The policy framework sets out three tenets contributing to the U.K. policy in the Arctic. The first is the human, where the U.K. wants the region to be safe and secure, “well-governed in conjunction with indigenous people and in line with international law” (p.13). The U.K. wishes to work through the Arctic Council, in which it is an observer state, and other existing international organizations, and does not want a specific Arctic treaty called for by some non-governmental organizations (NGOs). (See related video: Experts use three words to describe the Arctic at The Arctic: The Science of Change live event.)

The second dimension is environmental, with mention of international scientific collaboration and science-based policy, and the U.K. contribution to both. The U.K. interest in climate change is set out, as is the U.K. government”s attempts to help reduce greenhouse gas emissions, British work on biodiversity and the U.K.’s support of international agreements. The section on “safeguarding the climate from commercial activity” (p.21) is a balance between not denying such activity (see next paragraph) and the need for science-based international regulation. So, that the U.K. “will advocate for the use of the highest environmental and drilling standards in the Arctic, as elsewhere” is unlikely to mollify environmental NGOs who want a complete moratorium on such drilling.

In the third dimension, that of commerce, the U.K. wishes to promote the Arctic “where only responsible development takes place” (p.23). It is mentioned that the reduction in Arctic summer ice means a growing commercial interest in the region and that the people there have as much right as others to pursue economic prosperity, but that this must be done with due care for the Arctic environment and ecosystems. Thus the U.K. supports “legitimate and responsible business activity in the Arctic” (p.23). Norway, with its increased exploitation of hydrocarbons within the Arctic Circle and its sizeable export of gas to the U.K., comes under that heading and assists with the U.K.”s energy security. An Arctic contribution is seen as necessary to fulfil the continuing need for oil and gas. Shipping, fisheries and tourism in the region are also set to grow and the U.K. supports existing organizations to ensure that these activities are conducted in a sustainable and environmentally sound way. Finally, the U.K. is promoted as a place for commercial expertise of direct relevance to industries active in the Arctic.

This U.K. Arctic policy framework has been issued after a number of states, mainly the Arctic ones, have produced Arctic strategies. However, the FCO is at pains to stress that having such a strategic would not be suitable for a non-Arctic state such as the U.K.. Nevertheless, the framework stresses the extensive U.K. interests and activities in the region. It is also a result of the internal cooperation between government departments involved in the Arctic and which meet regularly to discuss Arctic-related issues, perhaps a point that could have been stressed more in the document.

An area of interest scarcely mentioned is that of defence, where the U.K. has had a traditional involvement. While this has diminished, it is still there and a coming review of U.K. global strategy will most likely see some attention to the polar regions.

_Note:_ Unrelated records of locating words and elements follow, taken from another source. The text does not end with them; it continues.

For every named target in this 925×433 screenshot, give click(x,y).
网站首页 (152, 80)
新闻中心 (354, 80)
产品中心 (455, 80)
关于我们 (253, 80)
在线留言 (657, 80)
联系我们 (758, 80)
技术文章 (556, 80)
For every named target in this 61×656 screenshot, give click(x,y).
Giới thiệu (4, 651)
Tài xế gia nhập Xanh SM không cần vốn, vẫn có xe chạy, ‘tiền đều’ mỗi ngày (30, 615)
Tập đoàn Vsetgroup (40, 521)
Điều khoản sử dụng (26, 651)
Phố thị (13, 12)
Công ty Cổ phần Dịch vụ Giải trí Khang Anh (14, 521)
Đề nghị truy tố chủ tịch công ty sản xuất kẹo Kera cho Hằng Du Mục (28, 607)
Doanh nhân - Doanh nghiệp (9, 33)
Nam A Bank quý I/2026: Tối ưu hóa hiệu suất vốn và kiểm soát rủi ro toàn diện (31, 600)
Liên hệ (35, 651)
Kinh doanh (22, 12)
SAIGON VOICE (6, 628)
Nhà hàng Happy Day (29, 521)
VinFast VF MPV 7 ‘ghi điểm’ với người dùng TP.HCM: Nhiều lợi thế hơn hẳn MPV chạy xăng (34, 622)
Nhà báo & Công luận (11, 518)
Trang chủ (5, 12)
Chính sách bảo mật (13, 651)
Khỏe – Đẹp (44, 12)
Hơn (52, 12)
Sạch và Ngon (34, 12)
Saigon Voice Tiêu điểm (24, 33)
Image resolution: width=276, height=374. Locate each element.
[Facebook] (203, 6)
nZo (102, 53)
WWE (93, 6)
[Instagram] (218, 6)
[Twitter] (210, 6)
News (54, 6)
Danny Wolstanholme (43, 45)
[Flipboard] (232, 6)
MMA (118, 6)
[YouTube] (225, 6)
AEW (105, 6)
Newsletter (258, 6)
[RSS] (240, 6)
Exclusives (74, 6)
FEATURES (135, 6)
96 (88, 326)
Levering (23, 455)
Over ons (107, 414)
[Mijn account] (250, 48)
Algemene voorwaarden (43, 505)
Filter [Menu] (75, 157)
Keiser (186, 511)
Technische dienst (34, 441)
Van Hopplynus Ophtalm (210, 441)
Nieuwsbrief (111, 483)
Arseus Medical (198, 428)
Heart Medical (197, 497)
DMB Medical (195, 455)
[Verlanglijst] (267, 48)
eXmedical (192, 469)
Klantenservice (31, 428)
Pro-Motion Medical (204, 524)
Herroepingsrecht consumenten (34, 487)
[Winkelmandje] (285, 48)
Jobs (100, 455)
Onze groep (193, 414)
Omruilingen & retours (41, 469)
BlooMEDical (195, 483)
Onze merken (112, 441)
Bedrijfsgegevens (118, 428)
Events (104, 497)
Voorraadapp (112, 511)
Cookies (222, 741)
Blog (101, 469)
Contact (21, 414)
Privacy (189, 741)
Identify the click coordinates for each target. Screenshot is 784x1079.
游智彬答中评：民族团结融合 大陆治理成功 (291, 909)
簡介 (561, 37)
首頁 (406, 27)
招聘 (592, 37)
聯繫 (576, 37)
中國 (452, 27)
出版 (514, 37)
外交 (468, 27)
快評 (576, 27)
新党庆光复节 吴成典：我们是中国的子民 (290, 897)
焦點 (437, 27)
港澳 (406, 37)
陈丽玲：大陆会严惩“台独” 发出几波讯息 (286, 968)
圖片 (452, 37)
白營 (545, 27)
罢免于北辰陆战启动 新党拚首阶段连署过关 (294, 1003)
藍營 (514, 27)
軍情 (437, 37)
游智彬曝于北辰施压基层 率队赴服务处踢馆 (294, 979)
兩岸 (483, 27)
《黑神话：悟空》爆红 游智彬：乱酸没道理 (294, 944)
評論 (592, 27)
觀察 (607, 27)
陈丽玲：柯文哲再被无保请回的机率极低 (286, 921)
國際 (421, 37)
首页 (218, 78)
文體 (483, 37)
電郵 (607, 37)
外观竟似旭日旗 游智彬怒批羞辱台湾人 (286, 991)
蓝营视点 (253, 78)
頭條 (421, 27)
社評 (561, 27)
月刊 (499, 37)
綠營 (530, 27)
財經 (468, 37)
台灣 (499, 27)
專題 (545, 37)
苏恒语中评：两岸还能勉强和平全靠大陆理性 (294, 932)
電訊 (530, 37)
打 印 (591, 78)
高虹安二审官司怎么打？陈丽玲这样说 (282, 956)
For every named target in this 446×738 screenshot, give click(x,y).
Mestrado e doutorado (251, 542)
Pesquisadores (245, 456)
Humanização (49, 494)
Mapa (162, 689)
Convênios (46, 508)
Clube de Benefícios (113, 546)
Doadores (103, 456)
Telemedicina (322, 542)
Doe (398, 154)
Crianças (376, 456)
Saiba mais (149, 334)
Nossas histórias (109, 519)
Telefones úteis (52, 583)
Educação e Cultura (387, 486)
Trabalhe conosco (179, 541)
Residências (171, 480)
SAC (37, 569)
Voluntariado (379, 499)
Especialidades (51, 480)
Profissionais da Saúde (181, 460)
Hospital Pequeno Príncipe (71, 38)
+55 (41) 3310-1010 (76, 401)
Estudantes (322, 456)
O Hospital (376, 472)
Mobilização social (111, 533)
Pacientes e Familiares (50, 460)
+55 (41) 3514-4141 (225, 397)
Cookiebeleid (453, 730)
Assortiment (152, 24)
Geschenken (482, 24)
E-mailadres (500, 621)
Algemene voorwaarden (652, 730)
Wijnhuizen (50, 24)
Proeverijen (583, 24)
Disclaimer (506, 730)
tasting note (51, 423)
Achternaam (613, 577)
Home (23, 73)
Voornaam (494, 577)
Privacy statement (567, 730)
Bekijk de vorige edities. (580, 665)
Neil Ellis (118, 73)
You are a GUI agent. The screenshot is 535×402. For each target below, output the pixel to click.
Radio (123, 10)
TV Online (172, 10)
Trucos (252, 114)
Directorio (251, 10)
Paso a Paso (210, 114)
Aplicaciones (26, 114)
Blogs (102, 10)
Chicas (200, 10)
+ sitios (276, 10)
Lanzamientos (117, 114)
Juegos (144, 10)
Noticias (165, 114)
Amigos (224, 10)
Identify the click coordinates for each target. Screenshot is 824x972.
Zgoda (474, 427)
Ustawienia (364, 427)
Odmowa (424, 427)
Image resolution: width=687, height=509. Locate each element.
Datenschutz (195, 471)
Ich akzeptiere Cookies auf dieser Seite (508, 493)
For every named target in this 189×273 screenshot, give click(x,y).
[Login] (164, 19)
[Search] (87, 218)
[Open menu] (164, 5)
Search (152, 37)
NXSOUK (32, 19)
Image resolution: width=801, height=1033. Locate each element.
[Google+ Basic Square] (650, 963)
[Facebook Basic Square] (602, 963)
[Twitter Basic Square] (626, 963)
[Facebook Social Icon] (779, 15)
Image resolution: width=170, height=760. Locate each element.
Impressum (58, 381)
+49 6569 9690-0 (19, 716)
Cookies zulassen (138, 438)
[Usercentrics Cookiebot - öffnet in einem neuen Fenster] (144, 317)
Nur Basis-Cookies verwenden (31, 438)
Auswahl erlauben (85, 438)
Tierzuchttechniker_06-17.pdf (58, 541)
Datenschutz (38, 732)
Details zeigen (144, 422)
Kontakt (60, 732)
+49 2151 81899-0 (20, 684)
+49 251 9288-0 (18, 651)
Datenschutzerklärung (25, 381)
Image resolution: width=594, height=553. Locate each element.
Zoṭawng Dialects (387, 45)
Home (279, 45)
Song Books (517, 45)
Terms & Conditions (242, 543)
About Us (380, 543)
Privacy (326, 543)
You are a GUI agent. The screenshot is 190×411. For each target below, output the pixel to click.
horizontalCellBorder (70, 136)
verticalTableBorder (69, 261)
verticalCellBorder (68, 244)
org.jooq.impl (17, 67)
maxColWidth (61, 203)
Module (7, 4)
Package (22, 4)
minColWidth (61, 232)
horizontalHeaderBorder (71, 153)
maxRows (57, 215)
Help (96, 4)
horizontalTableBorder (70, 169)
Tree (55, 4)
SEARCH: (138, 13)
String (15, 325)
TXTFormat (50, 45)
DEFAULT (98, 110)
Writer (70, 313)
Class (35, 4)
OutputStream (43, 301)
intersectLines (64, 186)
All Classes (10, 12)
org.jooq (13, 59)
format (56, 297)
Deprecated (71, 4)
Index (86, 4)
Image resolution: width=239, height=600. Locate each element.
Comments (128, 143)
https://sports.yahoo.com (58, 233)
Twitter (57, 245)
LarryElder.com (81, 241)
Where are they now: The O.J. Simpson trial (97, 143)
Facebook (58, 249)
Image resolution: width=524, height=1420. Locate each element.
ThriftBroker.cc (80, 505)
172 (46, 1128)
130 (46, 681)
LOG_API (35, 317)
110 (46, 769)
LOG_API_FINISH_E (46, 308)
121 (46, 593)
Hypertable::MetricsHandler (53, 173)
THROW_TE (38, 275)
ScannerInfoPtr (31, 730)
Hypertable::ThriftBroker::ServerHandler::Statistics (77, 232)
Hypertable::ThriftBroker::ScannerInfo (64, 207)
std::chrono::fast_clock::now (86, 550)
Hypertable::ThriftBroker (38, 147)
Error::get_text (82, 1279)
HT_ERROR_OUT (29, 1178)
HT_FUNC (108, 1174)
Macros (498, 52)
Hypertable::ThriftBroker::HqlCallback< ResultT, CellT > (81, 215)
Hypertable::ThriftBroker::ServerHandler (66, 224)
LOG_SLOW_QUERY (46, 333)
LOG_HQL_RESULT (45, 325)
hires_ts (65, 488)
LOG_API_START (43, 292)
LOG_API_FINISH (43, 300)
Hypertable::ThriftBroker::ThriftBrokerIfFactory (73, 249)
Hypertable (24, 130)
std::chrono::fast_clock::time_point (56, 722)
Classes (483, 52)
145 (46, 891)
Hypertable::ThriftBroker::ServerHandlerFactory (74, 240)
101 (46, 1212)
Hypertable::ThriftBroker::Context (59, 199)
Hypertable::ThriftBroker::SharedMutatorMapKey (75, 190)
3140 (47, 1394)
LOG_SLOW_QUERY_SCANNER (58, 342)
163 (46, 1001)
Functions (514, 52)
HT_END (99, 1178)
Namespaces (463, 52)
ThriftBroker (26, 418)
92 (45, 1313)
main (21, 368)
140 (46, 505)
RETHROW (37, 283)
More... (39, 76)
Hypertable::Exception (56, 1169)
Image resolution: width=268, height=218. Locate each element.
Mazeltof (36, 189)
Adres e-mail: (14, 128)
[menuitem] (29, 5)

The most notable element in the framework is the tension between a concern for the environment and commercial interests, something that all states attempt. The final mix will not satisfy the environmental NGOs, but does keep the U.K. active in international organizations in pursuit of environmental safeguards.

On the whole, this is good appreciation of U.K. interests in the Arctic and a starting point for further U.K. interest in the region.